As the Celtics seek to dig themselves out of one of the deepest holes in their illustrious history, we should bear in mind the advice of arguably their most knowledgeable critic. That would be Bob Ryan, ex of the Globe fulltime, and I mean “critic” in the classical sense of that term, denoting one who does not mindlessly “knock” but rather scrupulously analyses a subject. That’s Bob.
And, he tells us, regarding these Celtics we should expect only “itsy, bitsy” progress in the restoration this off season as Danny Ainge plays the best card he holds, a fistful of draft picks only one of which is a certified blue-chipper, although he has displayed a knack for finding talent farther down the food chain. Once upon a time in the NBA, say back around 1956, you could rebuild overnight, mainly via the draft. Not so easy anymore; nor is that the entire measure of the difference between GMs Auerbach and Ainge, by the way.
The draft is always a crapshoot, but Ainge will make the right choice given such choices as may land in his lap. How he deals with the Rajon Rondo question may say much more about how well the restoration proceeds.
He continues to imply nice things about his mercurial point guard. But is that because he really believes them, or because he hopes to pump up Rajon’s trade value, greatly diminished by his recent health issues and those spates of the mercurial?

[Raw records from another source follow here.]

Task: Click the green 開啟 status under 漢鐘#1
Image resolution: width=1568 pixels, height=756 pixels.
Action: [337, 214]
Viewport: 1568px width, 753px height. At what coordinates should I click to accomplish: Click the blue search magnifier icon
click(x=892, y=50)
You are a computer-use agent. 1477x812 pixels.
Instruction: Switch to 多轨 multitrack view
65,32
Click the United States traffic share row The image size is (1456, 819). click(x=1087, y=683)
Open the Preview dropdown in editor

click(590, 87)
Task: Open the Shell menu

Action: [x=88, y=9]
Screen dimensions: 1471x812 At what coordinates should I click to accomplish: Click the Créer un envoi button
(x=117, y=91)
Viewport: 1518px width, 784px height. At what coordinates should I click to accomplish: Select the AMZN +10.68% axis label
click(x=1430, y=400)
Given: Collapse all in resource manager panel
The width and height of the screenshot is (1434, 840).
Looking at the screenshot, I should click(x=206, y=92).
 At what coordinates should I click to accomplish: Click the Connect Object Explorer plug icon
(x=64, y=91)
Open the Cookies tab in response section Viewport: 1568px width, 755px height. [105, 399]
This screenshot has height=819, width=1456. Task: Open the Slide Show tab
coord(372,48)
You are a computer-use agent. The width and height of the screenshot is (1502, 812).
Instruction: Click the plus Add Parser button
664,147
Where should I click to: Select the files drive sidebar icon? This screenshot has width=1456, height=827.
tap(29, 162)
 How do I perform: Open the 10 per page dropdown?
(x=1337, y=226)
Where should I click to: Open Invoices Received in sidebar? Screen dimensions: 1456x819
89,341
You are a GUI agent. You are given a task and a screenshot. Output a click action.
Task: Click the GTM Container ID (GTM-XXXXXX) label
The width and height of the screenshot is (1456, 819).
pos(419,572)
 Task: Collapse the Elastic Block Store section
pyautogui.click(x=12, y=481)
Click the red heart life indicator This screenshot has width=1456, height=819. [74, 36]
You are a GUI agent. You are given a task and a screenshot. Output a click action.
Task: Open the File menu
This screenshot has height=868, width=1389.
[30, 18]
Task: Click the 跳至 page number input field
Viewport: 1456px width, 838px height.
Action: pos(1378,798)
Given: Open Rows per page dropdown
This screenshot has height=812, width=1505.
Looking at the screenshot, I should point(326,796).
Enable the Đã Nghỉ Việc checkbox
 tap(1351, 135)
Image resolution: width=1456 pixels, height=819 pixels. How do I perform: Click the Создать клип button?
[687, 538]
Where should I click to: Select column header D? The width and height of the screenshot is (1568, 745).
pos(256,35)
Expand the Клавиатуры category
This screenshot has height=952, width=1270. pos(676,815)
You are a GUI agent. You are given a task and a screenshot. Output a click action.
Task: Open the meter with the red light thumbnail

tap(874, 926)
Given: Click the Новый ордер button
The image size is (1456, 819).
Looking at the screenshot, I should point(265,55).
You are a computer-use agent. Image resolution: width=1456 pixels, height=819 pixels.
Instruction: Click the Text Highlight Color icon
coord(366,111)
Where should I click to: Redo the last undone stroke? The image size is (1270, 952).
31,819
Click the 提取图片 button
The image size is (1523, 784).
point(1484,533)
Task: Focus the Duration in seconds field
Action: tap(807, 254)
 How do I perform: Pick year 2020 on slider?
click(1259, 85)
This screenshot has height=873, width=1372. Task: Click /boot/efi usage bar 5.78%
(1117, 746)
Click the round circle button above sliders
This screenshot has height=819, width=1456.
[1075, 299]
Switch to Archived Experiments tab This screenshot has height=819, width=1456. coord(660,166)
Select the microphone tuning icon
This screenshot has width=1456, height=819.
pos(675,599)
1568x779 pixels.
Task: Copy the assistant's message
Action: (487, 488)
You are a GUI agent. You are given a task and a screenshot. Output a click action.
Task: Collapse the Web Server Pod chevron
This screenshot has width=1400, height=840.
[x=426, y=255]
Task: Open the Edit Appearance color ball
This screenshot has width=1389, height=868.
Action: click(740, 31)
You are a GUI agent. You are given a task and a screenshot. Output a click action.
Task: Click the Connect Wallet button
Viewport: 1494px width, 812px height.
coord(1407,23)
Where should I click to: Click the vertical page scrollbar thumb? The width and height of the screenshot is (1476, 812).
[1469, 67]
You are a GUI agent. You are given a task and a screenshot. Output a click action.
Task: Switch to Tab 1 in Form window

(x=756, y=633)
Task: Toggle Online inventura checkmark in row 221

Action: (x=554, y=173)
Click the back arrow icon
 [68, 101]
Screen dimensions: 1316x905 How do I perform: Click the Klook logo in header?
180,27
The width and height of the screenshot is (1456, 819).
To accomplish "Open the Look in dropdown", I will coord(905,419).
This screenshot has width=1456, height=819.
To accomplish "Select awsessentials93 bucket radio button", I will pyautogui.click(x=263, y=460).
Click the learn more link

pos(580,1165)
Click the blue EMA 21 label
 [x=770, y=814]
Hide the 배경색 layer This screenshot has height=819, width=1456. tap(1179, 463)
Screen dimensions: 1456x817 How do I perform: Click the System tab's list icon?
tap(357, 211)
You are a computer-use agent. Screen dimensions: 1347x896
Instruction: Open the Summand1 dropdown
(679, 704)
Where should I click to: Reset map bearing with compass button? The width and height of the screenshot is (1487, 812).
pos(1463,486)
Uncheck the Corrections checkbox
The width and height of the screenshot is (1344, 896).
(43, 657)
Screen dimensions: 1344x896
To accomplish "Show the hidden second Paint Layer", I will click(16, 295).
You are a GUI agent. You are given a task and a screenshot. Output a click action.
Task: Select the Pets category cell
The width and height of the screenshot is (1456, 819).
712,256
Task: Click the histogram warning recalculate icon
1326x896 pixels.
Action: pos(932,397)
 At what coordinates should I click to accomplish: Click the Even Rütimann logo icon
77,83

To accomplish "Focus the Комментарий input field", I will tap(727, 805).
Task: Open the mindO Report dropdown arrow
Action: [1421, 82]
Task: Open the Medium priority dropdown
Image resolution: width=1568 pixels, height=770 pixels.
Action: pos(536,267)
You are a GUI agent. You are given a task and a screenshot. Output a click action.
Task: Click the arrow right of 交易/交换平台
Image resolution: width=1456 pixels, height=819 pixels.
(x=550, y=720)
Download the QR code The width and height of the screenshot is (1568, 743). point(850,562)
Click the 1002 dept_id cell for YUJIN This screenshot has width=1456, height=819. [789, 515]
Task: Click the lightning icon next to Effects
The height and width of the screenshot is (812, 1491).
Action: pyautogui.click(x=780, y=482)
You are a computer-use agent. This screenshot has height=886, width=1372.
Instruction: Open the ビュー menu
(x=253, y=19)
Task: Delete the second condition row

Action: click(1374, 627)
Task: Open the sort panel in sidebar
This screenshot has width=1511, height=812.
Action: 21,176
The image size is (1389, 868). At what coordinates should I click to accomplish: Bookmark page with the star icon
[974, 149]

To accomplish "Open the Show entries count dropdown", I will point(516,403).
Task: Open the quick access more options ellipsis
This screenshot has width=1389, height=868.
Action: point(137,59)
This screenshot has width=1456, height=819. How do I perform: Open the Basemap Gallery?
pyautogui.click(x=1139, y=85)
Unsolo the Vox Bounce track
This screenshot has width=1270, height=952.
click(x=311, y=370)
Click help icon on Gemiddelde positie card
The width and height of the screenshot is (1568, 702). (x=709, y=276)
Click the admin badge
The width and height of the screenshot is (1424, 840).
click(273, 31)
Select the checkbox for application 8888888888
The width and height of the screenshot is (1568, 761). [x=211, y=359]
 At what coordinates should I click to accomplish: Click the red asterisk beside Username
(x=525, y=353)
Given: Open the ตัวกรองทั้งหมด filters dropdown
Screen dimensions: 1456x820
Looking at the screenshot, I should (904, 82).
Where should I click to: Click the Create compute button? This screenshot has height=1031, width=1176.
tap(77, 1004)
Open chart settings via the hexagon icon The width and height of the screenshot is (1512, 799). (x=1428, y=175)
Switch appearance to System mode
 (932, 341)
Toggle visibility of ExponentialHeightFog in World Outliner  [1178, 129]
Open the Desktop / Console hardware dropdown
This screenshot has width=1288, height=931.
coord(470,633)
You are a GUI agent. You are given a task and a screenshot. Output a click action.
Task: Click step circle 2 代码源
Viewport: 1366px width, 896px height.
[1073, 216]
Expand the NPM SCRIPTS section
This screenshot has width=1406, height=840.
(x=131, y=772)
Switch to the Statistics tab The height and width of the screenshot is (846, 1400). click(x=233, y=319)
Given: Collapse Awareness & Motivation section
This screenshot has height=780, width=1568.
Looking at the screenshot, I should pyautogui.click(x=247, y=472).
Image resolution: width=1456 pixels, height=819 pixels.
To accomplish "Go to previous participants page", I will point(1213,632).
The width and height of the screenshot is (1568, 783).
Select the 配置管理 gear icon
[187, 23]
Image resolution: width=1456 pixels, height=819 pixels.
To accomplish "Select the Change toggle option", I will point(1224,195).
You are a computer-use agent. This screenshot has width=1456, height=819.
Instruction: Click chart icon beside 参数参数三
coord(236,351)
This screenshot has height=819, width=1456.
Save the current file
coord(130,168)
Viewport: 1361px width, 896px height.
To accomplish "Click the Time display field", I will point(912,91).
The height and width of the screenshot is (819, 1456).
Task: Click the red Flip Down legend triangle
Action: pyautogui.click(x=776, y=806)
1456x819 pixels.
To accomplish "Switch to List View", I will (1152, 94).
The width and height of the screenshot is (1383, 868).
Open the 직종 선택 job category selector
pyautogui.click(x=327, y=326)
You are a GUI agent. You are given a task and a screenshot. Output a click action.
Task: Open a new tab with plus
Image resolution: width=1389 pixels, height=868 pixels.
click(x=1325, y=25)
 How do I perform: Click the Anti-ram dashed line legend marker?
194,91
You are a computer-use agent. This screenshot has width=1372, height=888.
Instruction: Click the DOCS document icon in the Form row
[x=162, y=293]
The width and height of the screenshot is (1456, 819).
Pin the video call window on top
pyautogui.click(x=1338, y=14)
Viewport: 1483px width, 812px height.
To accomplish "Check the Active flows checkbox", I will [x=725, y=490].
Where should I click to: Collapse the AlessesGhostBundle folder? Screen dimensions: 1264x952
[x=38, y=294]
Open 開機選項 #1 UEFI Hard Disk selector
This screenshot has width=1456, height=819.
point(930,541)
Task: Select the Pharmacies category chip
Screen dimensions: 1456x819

Presumably in making this crucial decision, this little factoid will be considered. The Celtics had a wretched record of 7-23 this season when Rajon played and a limp but decidedly more respectable 20-32 mark when he didn’t. What to make of that? Granted in such a miserable season, how much relevance does any single factor have? Moreover, the player was never 100 percent. On the other hand, it adds to the intrigue, does it not? Productive or otherwise, this off season will be mighty interesting.
We leave you with a prediction, never a specialty of this space. If he stays healthy, Jacoby Ellsbury is going to lead the AL in hits, runs, doubles, stolen bases, OBP, and batting average, which will earn him for him the MVP award he narrowly missed in his best year in Boston. Which should please the boo-birds in Fenway’s bleachers no end.